» Task requirements:
Report the count of lines below in which the string "computer" occurs; include nothing else.
:: Exercise material
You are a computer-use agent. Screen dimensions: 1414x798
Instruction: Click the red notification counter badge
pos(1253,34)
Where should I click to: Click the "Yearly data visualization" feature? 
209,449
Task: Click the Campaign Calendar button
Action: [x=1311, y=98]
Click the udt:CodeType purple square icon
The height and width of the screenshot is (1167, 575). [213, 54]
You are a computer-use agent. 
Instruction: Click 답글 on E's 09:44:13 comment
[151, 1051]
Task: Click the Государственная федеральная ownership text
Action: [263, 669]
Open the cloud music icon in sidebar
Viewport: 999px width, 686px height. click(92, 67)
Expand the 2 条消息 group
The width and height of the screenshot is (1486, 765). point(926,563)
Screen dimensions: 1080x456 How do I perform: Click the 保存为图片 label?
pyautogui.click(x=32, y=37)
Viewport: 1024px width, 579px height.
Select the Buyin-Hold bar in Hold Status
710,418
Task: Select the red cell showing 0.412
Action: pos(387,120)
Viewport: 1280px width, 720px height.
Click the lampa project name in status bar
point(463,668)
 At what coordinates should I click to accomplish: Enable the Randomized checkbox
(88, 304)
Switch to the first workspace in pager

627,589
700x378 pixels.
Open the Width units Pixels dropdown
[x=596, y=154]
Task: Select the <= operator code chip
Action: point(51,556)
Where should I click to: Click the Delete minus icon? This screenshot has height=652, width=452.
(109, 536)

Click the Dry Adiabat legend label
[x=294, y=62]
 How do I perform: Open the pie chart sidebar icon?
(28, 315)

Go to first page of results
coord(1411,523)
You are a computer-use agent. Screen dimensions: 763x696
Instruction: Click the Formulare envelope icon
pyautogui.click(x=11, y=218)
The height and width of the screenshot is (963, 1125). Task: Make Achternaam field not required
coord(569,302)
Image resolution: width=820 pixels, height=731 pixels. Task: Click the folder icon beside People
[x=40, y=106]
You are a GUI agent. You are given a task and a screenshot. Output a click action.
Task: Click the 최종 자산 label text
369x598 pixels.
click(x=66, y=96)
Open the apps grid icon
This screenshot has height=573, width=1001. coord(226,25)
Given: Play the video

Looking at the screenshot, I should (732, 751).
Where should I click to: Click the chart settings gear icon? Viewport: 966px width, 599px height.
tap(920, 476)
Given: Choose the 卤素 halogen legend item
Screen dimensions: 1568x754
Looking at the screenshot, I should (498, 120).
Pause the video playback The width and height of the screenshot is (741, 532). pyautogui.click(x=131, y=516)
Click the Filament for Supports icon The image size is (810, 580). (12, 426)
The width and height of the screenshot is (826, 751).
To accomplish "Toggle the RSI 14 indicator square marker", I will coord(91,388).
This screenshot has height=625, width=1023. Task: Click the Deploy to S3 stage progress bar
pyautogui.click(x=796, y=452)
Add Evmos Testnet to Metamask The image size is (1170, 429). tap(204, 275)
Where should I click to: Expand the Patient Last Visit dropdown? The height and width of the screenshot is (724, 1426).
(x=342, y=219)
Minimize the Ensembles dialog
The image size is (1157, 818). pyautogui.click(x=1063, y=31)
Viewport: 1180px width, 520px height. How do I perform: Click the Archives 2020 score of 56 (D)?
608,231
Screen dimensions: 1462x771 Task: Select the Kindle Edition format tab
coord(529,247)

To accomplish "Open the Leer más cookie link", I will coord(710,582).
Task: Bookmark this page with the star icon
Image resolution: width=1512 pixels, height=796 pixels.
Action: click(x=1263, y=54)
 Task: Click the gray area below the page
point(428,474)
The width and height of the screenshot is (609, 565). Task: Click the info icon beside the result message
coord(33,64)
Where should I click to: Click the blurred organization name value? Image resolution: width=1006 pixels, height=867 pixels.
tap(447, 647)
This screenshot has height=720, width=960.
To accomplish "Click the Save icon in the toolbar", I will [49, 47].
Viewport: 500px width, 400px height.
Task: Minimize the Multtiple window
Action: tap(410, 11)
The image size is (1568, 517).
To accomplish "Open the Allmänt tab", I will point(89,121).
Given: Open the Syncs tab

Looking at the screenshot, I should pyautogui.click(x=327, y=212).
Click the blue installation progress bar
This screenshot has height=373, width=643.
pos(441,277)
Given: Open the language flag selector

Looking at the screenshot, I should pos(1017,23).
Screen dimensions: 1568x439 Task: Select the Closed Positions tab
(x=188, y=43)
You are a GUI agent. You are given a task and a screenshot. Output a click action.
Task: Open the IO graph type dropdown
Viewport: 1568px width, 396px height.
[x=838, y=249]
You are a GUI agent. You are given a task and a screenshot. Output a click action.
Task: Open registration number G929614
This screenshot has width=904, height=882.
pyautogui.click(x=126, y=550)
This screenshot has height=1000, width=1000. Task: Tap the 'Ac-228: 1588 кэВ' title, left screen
::::
» Answer to the problem:
3